Every Filipino has an older family member who participated in the 1986 EDSA People Power Revolution, that dramatic moment in Philippine history where a dictator was toppled by sheer force of numbers without resorting to bloodshed.
Now in a weird turn of events, actor Willem Dafoe divulged that he was in the EDSA revolution, too. Dafoe said as much to Vanity Fair earlier this week in a video break-down of his career’s most-memorable moments.
The opportunity to join the bloodless revolution came up when Willem, now 64, was shooting the Oliver Stone movie Platoon 33 years ago.
“I arrived in the Philippines and my plane was the last plane in because there was a revolution,” he said. He remembers being told by someone from the movie’s production to “sit tight, the movie’s canceled. There’s a revolution, we’ll get you out when we can.”

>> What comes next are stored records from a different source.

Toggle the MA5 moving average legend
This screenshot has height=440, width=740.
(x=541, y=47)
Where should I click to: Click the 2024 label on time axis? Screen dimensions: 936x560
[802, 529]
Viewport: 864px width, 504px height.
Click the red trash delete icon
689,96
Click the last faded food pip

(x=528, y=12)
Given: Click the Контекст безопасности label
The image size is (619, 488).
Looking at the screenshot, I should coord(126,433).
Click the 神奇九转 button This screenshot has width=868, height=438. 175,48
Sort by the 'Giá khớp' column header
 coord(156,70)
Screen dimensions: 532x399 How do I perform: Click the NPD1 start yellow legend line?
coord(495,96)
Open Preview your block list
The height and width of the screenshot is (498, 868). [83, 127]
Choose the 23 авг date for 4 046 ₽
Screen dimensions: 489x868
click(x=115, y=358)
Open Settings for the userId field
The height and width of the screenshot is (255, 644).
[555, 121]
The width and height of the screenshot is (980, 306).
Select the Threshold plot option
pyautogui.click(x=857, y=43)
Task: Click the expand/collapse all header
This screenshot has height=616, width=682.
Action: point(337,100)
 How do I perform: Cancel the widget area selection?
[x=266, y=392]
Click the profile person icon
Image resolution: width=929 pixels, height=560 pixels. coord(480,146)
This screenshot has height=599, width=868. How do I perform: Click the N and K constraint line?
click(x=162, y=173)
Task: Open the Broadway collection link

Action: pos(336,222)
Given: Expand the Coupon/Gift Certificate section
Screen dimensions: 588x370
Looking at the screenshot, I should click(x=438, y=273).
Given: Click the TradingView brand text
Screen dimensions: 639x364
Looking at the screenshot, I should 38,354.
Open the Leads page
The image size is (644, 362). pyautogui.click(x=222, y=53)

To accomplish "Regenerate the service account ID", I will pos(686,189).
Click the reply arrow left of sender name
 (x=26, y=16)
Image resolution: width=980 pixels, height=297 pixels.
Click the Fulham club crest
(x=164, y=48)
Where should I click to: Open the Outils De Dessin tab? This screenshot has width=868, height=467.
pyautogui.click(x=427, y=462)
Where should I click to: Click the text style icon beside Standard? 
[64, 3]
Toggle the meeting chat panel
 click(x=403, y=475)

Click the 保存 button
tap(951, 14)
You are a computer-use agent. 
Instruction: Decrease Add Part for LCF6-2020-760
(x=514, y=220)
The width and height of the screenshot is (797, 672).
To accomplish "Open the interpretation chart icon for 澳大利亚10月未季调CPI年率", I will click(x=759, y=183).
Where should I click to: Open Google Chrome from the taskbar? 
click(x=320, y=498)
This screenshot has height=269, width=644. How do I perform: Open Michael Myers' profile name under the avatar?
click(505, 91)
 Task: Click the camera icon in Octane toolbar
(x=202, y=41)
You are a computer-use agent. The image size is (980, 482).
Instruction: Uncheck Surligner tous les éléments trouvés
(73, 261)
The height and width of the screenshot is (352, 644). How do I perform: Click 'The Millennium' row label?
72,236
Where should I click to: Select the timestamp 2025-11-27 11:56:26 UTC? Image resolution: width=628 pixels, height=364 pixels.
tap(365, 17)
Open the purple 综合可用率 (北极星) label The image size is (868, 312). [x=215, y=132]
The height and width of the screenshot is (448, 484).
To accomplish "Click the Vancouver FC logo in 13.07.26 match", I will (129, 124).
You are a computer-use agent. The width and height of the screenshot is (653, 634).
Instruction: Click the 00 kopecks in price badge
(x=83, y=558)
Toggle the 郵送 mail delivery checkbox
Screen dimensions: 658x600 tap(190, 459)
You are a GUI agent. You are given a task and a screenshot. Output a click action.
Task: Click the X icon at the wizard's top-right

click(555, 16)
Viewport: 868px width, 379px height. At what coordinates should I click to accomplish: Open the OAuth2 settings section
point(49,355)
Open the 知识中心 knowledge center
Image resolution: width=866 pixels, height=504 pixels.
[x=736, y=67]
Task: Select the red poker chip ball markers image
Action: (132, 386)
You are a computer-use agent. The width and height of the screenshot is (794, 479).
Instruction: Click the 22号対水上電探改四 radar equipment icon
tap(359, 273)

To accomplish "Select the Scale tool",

The movie eventually got back on track, but the Platoon actor (or Spider-Man actor for the younger set) said that for “about three or four days, me and a couple of other people that were there ahead of time, were out on the streets with the people.”
“It was an incredible feeling because it was a revolution that happened for the most part without violence,” he said about the event that ended two decades of Ferdinand Marcos’ dictatorial rule.
More than half of the population now wasn’t alive yet when the revolution happened, and many of us who weren’t, such as this reporter, wish we could have.